Ascension

ascension

1963, la guerre froide est propice à la course à l’exploration spatiale entre les Etats-Unis et l’U.R.S.S. Des américains embarquent pour un voyage dans l’espace qui durera cent ans, à destination d’une planète qui offrira de nouvelles perspectives à l’espèce humaine.  Cinquante ans plus tard, une jeune femme est retrouvée assassinée à bord du vaisseau. Les voyageurs commencent alors à s’interroger sur le but de leur expédition.

Ascension est une série créée en 2014 par Phillip Levens et Adrian Cruz, avec Tricia Helfer, Brian Van Holt, Gil Bellows, Brandon P. Bell, jacqueline Byers, Lauren Lee Smith, Al Sapienza.

Le concept de ce T.V show est alléchant. Diffusée sur la chaîne SyFy au cours de trois soirées d’environ une heure quinze, la série suit des américains issus de la génération guerre froide qui se retrouvent en micro société, embarqués à bord un vaisseau spatial. Avec leurs règles, leurs coutumes … qui, de  prime abord, ne se résument qu’à  la sempiternelle différence sociale entre les ponts inférieur et supérieur. Mais au fur et à mesure qu’on avance dans l’histoire, plusieurs bonnes idées se révèlent (la loterie pour gagner le droit à la fécondation, la première enquête criminelle de l’histoire pour cette génération d’explorateurs). On découvre petit à petit les mœurs et le mode de vie de ces hommes et femmes qui représentent une version alternative d’une société post 60’s. Malheureusement, le concept n’est exploité que partiellement par l’intrigue qui s’offre un twist dès la fin de la première soirée (et qu’on sent quand même un peu venir), entrainant la série dans une toute autre direction.
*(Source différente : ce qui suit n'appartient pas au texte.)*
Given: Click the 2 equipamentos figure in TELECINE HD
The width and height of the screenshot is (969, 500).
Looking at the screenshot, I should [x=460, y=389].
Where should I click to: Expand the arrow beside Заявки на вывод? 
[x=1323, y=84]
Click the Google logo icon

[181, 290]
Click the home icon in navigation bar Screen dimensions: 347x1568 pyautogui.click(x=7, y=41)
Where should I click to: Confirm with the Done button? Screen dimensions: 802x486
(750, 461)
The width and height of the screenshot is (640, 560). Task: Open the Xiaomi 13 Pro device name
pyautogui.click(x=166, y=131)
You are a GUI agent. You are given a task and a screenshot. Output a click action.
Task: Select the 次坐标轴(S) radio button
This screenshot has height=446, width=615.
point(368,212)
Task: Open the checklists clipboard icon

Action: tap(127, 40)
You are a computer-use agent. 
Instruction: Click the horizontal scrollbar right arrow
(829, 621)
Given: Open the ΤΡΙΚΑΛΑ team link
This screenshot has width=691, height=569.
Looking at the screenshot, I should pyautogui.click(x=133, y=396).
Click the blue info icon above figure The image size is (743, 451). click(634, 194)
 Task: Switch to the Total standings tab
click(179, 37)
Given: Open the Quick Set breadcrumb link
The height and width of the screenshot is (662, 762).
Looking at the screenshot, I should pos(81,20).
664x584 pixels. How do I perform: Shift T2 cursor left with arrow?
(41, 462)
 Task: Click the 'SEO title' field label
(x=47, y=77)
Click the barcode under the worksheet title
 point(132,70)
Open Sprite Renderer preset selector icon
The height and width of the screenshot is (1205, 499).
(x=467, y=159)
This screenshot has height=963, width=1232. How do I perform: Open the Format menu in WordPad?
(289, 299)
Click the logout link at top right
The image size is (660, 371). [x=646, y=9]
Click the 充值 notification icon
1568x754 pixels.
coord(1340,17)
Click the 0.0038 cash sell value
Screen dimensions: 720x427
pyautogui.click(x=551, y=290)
Dans la seconde partie, on quitte alors le domaine de la science-fiction pure pour assister à une sorte Truman Show spatial, sans toutefois atteindre l’intelligence et l’aspect subversif du film de Peter Weir. La faute à une durée trop courte, et à un casting pas toujours à la hauteur (notamment dans les seconds rôles), même si les fans apprécieront de retrouver l’égérie de la série Battlestar Galactica, Tricia Helfer. Le manque de justesse dans l’interprétation de certains personnages empêchent parfois l’identification du spectateur, qui ne s’attarde pas toujours sur les péripéties relationnelles qui les (dés)unit. Malgré cela, la série parvient in extremis à surmonter ses défauts grâce à une dernière partie plus enlevée, où les enjeux prennent de l’importance, jusqu’à un dénouement qui renoue avec le genre dans lequel la série était censée s’ancrer (la science-fiction, tu suis ?).

La série ne fera pas l’unanimité. Cependant, au regard de sa courte durée, autant embarquer à bord de l’Ascension pour se faire sa propre idée d’un show qui aura (maladroitement) tenté de mêler les genres, ce qu’avait pourtant brillamment réussi son illustre prédécesseur Battlestar Galactica (et dans une moindre mesure sa préquelle Caprica).